O presidente Luiz Inácio Lula da Silva sancionou nesta sexta-feira (24) uma lei que proíbe a produção e a comercialização de produtos obtidos por meio da alimentação forçada de animais. A norma foi publicada no Diário Oficial da União.
A medida inclui a proibição da produção e venda de foie gras, produto feito a partir do fígado de patos ou gansos submetidos à técnica de alimentação forçada. A regra vale para o produto in natura e enlatado.
O descumprimento da lei pode resultar em pena de três meses a um ano de prisão, além de multa, conforme previsto na Lei de Crimes Ambientais para casos de maus-tratos contra animais.
A técnica utilizada na produção do foie gras é chamada de gavage. O método consiste em alimentar a ave de forma forçada para aumentar o tamanho do fígado. O procedimento é feito com a introdução de um tubo pela garganta do animal até o esôfago, por onde a ração é fornecida.

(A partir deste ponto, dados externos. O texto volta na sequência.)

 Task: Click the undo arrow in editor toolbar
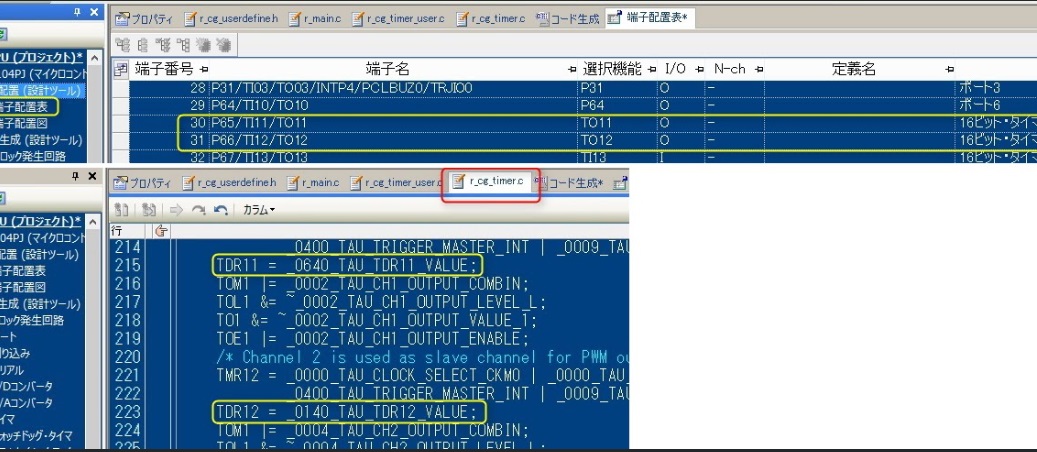222,210
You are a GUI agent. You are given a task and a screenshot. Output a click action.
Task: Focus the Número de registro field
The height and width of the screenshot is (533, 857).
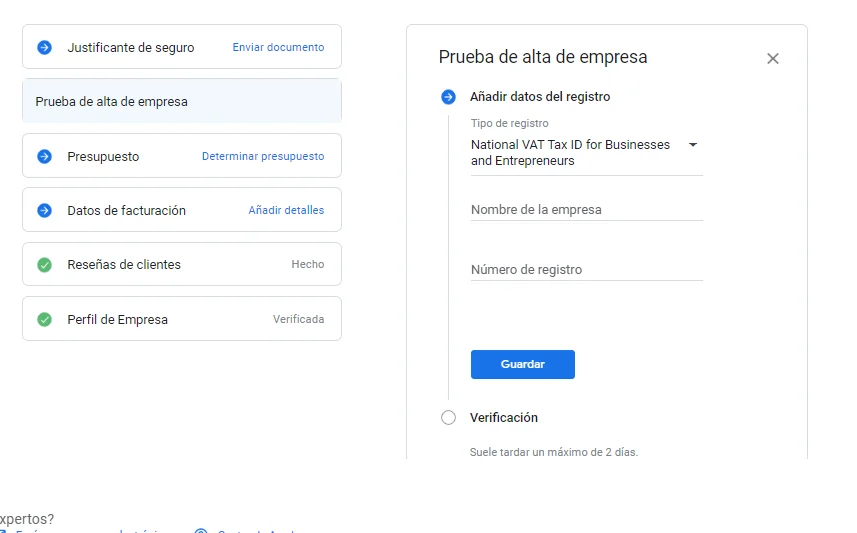pyautogui.click(x=586, y=270)
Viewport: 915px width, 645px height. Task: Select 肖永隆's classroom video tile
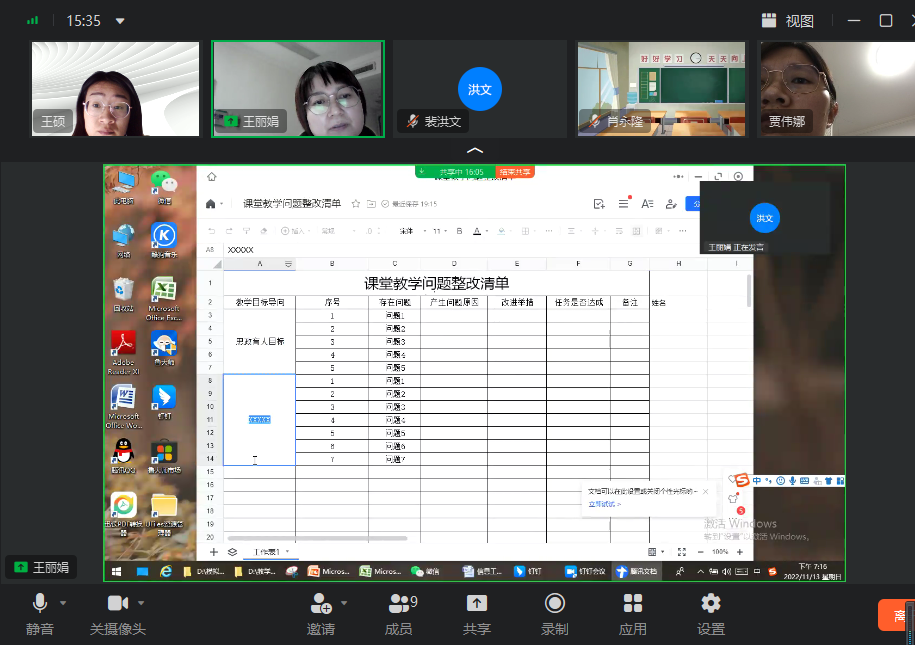click(x=661, y=88)
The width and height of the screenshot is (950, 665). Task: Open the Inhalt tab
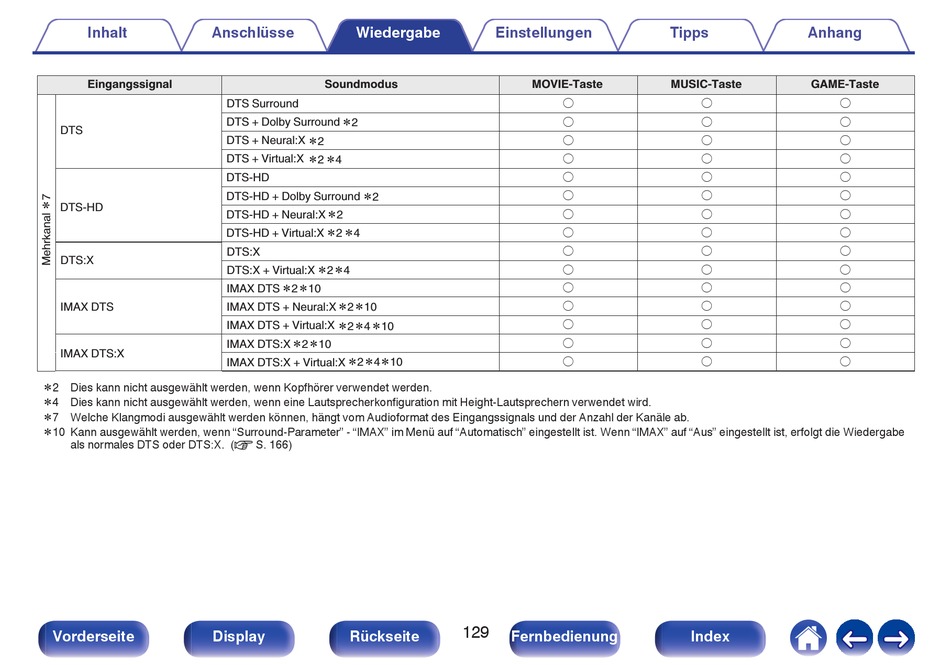coord(107,33)
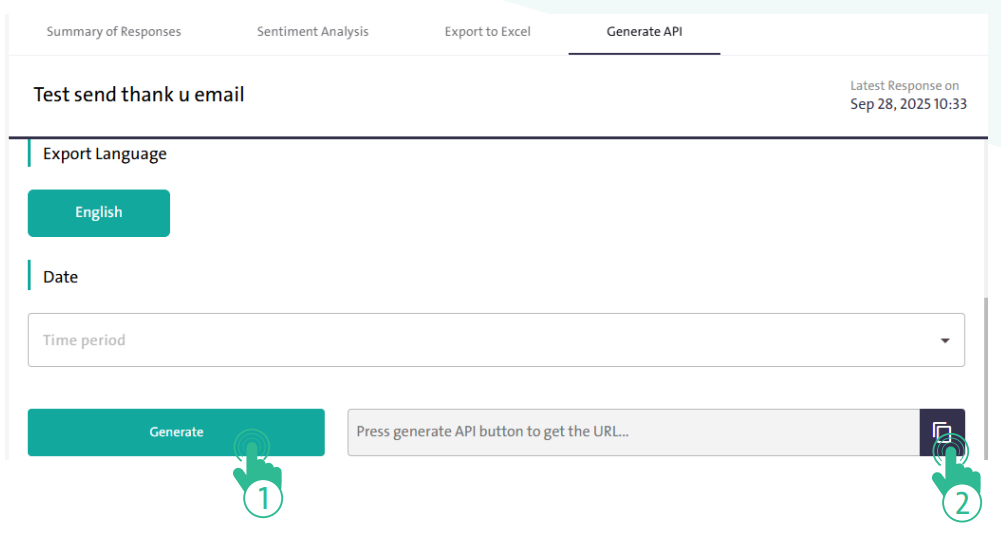Expand the Time period selection field

(x=480, y=340)
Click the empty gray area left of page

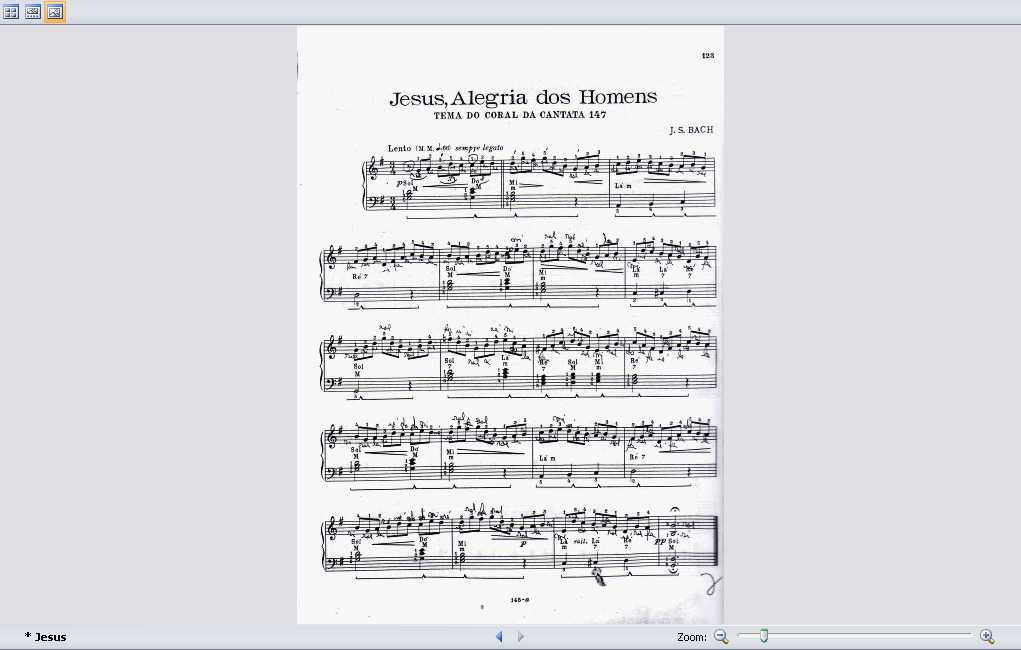click(x=150, y=320)
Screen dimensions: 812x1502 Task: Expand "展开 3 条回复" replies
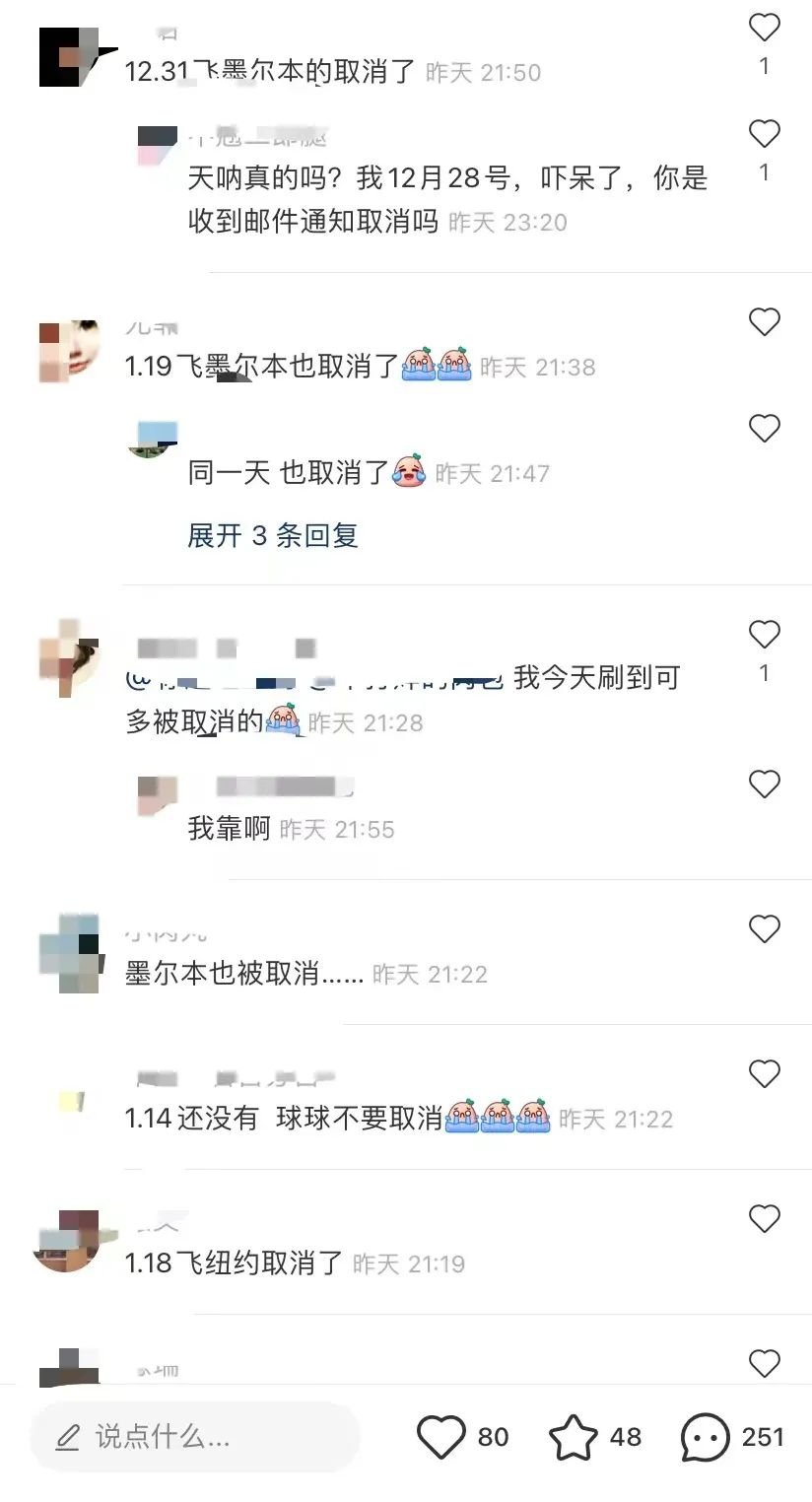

Segundo especialistas citados no projeto, a prática pode causar lesões na garganta, no esôfago, na face e no bico das aves. O diretor de políticas públicas da ONG Mercy For Animals, George Sturaro, afirmou que o fígado dos animais pode aumentar até dez vezes de tamanho, causando alterações no metabolismo e estresse térmico.
A presidente e diretora técnica da Alianima, Patrycia Sato, afirmou que falhas no procedimento podem provocar ferimentos adicionais nos animais.
De acordo com o relator do projeto, deputado Fred Costa (PRD-MG), a técnica pode elevar em até 25 vezes a taxa de mortalidade das aves.
Segundo Sturaro, ainda não há alternativas comerciais para a produção de foie gras sem o uso da alimentação forçada. Entre as opções estudadas estão produtos desenvolvidos a partir de células cultivadas em laboratório e alternativas à base de plantas.